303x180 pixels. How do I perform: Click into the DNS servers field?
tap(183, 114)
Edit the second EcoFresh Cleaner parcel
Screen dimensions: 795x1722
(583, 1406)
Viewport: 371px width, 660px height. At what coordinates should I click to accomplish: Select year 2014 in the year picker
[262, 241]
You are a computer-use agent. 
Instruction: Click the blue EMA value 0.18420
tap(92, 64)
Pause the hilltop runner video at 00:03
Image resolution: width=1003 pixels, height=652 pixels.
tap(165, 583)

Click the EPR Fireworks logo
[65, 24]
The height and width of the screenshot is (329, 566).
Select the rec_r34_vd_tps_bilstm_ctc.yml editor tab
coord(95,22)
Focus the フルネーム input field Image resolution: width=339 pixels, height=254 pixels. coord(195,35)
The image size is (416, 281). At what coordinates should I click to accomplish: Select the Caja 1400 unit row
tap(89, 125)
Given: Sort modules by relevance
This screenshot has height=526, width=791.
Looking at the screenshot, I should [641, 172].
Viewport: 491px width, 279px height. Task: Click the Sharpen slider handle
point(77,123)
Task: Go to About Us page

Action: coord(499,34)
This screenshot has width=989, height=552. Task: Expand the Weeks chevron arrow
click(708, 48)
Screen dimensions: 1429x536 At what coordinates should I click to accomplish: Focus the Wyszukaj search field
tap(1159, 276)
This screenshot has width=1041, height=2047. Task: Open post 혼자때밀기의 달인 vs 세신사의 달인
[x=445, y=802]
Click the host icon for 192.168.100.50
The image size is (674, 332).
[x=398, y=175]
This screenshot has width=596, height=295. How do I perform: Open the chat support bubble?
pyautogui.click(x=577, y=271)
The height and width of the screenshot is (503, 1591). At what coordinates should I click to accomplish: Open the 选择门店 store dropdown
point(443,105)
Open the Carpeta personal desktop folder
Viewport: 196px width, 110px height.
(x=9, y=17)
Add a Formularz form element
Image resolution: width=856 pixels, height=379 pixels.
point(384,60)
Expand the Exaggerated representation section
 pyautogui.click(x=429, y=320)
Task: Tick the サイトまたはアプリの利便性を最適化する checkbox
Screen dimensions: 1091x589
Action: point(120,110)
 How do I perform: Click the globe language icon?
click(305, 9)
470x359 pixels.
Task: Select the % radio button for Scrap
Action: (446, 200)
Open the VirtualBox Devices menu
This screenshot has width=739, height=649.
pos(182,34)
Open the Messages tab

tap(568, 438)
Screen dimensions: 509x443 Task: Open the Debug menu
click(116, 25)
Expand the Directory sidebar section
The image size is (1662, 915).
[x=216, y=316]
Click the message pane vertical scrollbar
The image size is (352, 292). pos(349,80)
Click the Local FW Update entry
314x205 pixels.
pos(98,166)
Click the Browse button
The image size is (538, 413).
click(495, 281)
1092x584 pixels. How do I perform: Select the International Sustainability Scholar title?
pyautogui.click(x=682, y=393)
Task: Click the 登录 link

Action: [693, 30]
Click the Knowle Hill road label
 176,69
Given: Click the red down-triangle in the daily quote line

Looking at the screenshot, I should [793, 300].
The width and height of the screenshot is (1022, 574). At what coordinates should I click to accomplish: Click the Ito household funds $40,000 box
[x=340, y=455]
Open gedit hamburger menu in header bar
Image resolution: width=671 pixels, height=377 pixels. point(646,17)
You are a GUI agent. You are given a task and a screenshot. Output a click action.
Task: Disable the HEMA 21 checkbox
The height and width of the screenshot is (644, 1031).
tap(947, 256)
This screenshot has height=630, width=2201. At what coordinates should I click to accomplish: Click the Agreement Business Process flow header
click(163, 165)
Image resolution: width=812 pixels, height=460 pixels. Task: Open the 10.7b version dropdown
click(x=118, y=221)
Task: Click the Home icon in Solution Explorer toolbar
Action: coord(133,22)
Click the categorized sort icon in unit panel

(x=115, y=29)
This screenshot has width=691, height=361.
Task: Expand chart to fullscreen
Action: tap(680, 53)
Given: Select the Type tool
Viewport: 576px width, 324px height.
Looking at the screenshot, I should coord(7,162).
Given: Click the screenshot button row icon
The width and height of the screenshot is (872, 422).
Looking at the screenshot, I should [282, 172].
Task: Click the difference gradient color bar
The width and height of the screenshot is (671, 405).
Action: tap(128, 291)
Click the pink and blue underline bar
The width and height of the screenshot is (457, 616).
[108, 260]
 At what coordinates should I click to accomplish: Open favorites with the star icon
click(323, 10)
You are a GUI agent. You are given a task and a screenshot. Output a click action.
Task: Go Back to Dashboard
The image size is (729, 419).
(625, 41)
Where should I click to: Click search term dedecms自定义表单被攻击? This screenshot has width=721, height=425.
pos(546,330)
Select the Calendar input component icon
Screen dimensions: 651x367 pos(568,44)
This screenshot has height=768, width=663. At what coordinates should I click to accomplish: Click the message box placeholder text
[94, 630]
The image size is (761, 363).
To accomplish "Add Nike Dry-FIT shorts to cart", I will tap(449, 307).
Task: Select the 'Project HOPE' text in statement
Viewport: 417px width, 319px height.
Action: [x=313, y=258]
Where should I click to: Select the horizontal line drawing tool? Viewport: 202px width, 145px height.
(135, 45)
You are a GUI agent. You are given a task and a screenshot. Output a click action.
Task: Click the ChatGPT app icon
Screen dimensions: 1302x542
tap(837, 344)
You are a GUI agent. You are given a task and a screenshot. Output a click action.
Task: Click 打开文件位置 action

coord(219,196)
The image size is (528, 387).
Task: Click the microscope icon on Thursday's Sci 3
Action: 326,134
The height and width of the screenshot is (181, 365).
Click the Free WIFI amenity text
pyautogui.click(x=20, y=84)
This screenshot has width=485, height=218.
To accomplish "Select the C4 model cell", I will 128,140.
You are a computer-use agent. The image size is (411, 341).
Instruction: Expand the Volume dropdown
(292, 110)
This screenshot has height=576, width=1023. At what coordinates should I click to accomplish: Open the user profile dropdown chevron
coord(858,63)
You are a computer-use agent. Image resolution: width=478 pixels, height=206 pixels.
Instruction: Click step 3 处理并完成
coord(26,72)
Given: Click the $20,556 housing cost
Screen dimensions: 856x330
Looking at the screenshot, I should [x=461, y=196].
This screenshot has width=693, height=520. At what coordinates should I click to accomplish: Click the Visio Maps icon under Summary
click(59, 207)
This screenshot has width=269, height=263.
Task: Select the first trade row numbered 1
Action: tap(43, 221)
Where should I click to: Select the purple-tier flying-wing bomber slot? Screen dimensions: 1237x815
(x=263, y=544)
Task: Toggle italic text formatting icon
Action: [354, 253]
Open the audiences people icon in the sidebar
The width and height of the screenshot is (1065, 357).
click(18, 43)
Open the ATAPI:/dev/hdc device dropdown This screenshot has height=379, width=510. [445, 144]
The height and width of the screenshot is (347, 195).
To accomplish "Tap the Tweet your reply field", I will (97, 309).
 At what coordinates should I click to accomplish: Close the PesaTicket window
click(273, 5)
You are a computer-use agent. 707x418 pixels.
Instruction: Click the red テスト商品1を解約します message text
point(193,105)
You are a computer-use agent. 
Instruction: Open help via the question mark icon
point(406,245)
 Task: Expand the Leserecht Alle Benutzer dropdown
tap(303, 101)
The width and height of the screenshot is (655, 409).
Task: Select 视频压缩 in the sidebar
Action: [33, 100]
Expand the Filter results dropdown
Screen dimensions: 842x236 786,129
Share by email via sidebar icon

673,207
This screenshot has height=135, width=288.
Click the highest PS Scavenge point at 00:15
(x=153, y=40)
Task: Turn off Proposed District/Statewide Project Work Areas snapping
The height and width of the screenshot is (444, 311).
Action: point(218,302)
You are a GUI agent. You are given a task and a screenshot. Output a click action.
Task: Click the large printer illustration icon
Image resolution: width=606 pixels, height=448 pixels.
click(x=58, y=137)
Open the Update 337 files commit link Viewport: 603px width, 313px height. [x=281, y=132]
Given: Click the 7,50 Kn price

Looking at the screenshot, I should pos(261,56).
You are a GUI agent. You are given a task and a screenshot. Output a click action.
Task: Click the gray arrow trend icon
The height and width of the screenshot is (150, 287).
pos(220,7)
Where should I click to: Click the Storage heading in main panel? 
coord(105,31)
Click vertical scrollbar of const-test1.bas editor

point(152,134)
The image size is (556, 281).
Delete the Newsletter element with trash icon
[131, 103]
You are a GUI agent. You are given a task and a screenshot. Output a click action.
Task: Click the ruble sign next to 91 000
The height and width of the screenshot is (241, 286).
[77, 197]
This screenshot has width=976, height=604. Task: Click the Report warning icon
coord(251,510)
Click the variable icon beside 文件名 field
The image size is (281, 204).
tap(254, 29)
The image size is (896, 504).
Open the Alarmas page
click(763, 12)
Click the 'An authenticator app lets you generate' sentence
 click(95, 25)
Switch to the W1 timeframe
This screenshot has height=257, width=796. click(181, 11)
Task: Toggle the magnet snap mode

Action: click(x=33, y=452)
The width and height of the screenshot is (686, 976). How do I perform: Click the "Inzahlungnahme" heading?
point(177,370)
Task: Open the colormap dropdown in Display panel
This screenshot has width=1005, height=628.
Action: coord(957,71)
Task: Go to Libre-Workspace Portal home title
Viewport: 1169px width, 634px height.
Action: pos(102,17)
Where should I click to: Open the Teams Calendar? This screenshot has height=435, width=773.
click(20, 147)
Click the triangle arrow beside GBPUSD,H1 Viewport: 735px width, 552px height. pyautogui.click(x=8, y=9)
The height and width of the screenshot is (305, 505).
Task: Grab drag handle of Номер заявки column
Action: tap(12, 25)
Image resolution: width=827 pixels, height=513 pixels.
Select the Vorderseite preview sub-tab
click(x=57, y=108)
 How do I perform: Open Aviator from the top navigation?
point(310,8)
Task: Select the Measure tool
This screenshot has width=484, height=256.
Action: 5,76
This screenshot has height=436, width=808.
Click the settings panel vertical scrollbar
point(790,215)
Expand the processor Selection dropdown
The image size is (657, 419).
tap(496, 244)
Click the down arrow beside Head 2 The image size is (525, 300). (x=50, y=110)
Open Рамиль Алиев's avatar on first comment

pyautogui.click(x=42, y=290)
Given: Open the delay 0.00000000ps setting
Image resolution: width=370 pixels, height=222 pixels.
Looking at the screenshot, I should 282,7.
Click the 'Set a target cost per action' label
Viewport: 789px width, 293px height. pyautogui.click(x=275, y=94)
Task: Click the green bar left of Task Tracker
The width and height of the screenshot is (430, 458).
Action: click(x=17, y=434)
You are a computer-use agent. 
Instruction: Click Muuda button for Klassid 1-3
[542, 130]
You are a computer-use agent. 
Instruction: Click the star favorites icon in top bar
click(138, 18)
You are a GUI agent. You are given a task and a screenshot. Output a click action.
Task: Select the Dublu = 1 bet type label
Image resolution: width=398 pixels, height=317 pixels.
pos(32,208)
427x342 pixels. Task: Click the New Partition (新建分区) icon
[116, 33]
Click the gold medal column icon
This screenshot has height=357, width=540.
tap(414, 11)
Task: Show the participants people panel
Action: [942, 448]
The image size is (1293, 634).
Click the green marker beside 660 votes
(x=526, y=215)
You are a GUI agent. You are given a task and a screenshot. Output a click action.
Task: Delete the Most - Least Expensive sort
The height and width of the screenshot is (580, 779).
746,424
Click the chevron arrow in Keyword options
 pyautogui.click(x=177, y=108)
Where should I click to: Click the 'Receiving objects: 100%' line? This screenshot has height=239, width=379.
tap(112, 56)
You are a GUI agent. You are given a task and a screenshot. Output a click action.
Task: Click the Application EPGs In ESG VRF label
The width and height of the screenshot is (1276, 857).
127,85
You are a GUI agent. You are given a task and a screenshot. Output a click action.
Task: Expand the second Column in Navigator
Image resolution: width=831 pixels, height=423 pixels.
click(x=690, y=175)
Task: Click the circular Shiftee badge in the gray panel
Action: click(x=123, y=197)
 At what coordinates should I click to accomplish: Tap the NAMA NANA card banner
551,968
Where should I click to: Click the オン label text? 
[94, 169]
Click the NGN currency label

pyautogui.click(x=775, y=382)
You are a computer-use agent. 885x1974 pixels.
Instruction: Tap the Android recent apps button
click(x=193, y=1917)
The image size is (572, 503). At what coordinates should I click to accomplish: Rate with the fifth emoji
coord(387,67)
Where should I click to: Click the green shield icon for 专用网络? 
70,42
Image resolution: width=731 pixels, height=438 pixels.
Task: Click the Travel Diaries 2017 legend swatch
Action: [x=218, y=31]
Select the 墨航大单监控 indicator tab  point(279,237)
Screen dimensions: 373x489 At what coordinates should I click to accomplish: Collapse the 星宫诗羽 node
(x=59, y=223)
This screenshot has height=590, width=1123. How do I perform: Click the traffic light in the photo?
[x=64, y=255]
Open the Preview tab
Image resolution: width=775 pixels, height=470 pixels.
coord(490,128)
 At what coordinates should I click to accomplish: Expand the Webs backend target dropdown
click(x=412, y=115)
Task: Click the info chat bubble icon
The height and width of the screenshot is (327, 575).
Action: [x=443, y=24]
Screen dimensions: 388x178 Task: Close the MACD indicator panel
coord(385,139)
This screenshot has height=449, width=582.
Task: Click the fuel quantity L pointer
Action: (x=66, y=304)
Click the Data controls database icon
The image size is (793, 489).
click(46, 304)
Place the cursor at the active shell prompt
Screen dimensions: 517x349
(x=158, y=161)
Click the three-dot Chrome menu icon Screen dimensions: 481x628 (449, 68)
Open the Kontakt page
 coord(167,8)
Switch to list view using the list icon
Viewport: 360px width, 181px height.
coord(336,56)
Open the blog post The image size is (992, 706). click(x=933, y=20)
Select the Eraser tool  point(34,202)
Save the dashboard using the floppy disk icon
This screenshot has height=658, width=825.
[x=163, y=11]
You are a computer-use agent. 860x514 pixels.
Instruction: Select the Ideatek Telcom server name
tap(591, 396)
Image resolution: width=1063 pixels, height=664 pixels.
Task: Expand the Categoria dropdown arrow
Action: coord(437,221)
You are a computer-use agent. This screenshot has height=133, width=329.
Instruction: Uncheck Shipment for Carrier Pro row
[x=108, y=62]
====================
Go over the records above and tally the lines with the word "Project" in them. Give the number alone.

2